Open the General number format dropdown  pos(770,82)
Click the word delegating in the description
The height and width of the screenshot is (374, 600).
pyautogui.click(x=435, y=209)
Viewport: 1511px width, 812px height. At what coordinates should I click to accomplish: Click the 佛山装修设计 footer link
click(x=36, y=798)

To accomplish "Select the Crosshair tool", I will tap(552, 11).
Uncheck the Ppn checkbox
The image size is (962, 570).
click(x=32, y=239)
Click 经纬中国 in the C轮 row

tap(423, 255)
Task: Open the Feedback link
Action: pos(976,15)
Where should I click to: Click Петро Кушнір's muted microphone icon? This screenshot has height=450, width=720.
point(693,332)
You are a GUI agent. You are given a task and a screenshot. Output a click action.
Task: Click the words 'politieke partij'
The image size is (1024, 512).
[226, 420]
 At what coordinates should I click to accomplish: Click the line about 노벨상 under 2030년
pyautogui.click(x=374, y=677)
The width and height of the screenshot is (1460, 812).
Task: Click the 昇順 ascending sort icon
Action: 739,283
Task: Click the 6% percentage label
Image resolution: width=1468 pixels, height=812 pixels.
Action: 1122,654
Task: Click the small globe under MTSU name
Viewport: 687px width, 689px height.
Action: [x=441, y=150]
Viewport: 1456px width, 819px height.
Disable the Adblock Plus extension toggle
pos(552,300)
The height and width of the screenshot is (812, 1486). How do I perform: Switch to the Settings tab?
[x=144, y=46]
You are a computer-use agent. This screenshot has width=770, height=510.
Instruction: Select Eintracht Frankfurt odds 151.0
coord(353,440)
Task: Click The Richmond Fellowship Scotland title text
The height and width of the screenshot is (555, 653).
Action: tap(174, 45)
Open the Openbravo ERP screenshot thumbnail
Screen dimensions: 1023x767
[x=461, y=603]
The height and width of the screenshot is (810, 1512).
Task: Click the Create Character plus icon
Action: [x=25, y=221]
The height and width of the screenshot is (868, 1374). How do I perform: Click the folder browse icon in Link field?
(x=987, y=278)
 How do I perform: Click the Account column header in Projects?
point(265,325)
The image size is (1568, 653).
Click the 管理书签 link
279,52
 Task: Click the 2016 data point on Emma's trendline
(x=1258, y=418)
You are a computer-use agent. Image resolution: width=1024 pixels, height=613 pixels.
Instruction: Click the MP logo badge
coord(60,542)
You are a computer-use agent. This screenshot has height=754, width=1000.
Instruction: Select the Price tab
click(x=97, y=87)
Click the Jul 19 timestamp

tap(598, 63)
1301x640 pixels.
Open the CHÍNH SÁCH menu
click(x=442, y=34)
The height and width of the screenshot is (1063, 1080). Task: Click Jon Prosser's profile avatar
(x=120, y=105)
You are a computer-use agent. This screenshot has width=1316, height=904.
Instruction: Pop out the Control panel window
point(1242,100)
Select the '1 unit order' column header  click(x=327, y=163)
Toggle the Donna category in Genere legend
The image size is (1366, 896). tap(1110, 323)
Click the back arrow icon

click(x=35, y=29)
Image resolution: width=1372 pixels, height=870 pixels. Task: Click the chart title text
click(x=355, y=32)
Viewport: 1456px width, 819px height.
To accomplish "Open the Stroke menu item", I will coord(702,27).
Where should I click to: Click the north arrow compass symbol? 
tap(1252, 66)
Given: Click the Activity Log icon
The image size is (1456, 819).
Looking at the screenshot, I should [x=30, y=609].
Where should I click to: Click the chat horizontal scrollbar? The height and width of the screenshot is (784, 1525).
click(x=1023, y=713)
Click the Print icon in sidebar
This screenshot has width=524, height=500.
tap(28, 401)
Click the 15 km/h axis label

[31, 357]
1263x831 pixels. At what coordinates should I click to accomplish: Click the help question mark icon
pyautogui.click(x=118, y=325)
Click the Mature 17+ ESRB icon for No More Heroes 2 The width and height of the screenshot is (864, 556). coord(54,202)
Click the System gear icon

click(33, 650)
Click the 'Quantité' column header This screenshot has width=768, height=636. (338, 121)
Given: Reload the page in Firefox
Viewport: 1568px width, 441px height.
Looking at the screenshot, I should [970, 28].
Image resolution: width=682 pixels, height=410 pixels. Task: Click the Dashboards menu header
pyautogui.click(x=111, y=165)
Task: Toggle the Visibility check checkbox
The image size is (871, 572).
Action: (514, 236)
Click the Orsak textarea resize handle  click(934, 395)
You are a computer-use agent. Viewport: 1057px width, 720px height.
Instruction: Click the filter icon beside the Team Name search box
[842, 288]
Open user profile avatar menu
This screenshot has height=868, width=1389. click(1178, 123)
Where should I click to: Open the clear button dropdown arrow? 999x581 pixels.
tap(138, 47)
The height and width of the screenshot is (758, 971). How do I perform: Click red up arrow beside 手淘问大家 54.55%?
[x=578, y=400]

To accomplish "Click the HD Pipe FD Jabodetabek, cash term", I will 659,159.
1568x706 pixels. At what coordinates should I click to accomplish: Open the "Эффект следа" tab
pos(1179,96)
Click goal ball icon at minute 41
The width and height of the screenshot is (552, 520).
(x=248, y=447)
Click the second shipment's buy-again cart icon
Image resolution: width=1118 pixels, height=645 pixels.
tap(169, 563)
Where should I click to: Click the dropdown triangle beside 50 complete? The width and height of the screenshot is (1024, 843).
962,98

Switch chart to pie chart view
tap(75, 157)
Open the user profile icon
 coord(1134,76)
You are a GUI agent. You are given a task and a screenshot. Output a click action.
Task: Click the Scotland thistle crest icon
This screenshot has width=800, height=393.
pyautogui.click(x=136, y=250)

## Given exercise
Render the lines starting at the first one and ending at the one containing "click(x=36, y=798)" as a Markdown table with the columns Row and Line, leaving out any blank lines.

## Exercise response
| Row | Line |
|---|---|
| 1 | Open the General number format dropdown  pos(770,82) |
| 2 | Click the word delegating in the description |
| 3 | The height and width of the screenshot is (374, 600). |
| 4 | pyautogui.click(x=435, y=209) |
| 5 | Viewport: 1511px width, 812px height. At what coordinates should I click to accomplish: Click the 佛山装修设计 footer link |
| 6 | click(x=36, y=798) |